--- Begin EXTRACTED DATA ---

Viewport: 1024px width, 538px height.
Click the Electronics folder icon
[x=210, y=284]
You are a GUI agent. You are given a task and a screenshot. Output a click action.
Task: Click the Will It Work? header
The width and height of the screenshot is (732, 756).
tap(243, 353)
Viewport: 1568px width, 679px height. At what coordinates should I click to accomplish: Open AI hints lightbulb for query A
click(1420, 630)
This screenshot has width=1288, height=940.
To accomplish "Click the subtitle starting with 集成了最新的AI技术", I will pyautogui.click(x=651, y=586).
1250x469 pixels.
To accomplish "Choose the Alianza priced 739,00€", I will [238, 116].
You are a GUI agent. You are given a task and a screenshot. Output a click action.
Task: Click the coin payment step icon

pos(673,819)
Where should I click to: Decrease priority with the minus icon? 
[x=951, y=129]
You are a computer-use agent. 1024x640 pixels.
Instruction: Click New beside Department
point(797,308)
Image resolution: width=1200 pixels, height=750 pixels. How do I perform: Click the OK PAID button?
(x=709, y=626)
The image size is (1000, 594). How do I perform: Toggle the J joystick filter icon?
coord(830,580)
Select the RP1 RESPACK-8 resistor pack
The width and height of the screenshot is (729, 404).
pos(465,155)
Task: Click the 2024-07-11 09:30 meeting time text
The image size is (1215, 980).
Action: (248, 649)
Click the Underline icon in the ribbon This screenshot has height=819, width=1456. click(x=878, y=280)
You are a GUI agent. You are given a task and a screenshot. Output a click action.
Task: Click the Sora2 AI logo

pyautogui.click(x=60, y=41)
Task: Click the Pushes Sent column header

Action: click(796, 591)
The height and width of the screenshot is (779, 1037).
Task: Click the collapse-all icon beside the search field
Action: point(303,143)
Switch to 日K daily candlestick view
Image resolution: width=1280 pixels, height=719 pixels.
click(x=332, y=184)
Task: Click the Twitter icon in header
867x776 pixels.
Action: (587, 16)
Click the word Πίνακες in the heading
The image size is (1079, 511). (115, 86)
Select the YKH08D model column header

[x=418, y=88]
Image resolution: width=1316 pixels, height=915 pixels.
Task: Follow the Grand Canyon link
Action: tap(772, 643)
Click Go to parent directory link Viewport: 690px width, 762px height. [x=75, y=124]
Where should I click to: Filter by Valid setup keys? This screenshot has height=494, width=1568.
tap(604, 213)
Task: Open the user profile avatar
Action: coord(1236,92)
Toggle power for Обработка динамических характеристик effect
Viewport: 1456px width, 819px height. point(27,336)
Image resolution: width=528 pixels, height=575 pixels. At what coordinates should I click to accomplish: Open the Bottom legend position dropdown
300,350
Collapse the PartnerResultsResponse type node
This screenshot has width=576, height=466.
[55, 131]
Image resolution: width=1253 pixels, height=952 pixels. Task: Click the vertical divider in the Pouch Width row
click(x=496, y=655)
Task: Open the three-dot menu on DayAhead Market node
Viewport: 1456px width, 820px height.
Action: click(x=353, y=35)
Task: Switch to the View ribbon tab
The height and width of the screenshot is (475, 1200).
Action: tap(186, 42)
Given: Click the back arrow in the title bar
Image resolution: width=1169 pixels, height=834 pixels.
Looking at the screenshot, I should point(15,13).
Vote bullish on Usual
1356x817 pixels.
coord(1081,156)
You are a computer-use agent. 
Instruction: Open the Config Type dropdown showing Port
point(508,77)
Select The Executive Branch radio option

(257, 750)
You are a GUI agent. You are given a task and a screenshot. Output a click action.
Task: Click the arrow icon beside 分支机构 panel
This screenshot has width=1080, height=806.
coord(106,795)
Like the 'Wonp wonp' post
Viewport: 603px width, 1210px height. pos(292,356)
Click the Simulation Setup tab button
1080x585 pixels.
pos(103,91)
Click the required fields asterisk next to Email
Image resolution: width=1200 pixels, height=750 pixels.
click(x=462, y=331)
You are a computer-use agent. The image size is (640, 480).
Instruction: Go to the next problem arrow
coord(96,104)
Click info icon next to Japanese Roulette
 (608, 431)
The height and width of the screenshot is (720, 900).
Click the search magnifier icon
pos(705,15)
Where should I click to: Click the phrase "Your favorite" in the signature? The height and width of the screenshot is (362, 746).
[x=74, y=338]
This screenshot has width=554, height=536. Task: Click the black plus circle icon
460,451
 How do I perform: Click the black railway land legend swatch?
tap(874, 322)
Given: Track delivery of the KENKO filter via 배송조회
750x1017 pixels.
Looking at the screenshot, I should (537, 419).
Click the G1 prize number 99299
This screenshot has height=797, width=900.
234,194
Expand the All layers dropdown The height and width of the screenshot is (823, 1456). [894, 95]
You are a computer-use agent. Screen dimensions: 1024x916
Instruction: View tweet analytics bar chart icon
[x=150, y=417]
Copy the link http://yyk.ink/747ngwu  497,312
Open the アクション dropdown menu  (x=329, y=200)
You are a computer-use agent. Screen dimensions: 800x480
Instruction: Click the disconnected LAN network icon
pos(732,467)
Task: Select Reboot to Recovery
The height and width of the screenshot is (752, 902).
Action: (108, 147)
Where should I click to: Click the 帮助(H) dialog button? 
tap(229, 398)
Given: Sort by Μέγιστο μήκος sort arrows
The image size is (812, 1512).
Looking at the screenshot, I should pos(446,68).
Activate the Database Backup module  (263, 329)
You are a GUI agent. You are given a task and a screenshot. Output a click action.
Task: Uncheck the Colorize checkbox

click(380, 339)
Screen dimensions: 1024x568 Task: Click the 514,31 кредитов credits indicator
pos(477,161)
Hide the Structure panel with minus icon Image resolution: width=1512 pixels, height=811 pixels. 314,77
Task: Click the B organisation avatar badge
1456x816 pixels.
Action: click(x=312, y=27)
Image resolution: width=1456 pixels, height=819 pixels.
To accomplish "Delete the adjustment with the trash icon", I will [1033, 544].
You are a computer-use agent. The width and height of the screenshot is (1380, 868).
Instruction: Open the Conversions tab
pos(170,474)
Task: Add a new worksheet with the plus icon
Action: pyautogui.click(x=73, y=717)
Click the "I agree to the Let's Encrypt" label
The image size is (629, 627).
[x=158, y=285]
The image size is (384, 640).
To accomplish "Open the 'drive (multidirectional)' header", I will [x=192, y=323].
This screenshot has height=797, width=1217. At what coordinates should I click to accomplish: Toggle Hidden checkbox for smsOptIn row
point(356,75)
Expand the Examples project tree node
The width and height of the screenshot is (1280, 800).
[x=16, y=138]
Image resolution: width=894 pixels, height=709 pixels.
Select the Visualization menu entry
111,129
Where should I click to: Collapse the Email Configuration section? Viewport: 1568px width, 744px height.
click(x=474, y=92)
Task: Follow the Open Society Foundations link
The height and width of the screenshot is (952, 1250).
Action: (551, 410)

--- End EXTRACTED DATA ---

* _PROBLEM STATEMENT_
Copy out only the lines from the one containing "The image size is (1000, 594)." down to the one containing "Click the Underline", both ends included. Leave the requests unchanged, but multiply every coordinate in the answers by 0.45 and round each to a whole number, with halves rounding up.

* _EXERCISE OUTPUT_
The image size is (1000, 594). How do I perform: Toggle the J joystick filter icon?
coord(374,261)
Select the RP1 RESPACK-8 resistor pack
The width and height of the screenshot is (729, 404).
pos(209,70)
Task: Click the 2024-07-11 09:30 meeting time text
The image size is (1215, 980).
Action: (112, 292)
Click the Underline icon in the ribbon This screenshot has height=819, width=1456. click(x=395, y=126)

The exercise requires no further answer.